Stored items
※
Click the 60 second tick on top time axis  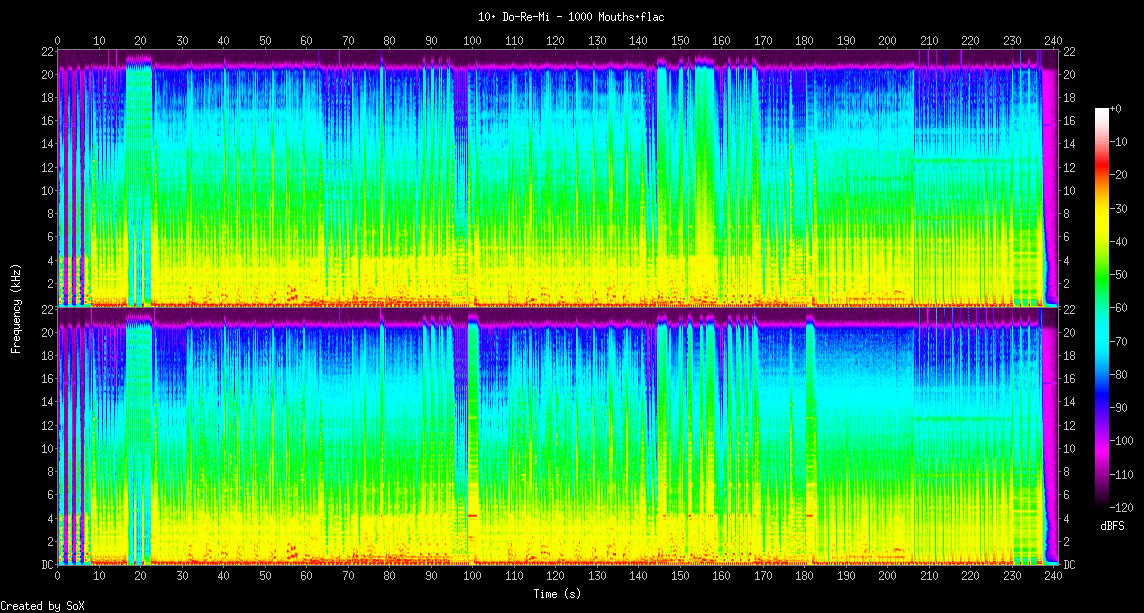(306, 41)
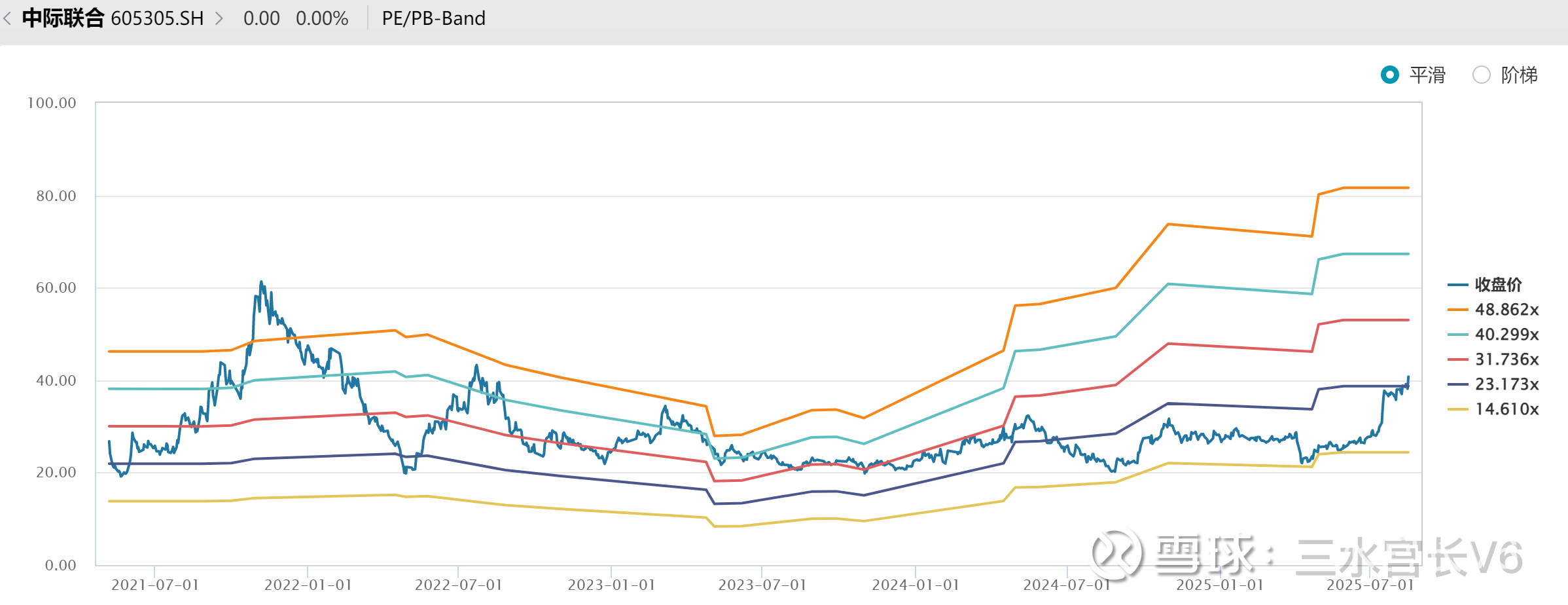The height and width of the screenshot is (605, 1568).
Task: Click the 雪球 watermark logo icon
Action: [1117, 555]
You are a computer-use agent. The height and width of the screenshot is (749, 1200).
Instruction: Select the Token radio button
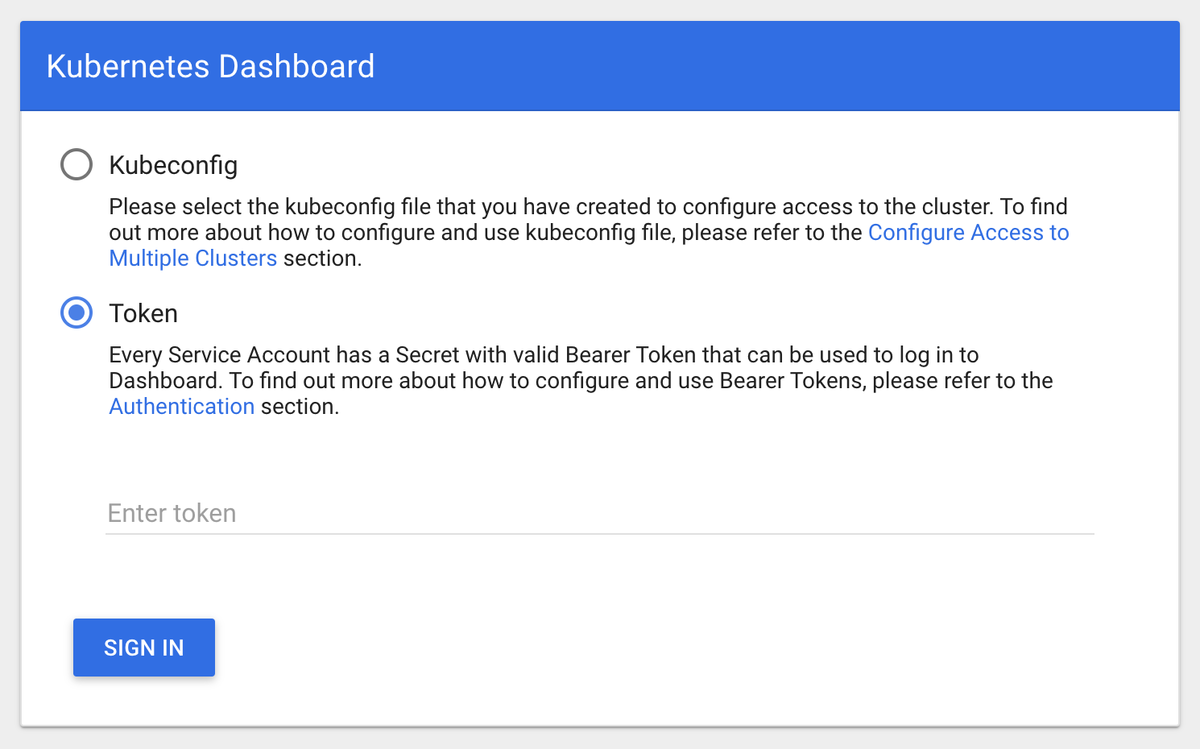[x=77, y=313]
※
Once the line containing "You are a computer-use" is found, transcribe it and every line after it to the end of the records, exactly and with no pictures.

You are a computer-use agent. The height and width of the screenshot is (749, 1200).
Instruction: Select the Token radio button
[x=77, y=313]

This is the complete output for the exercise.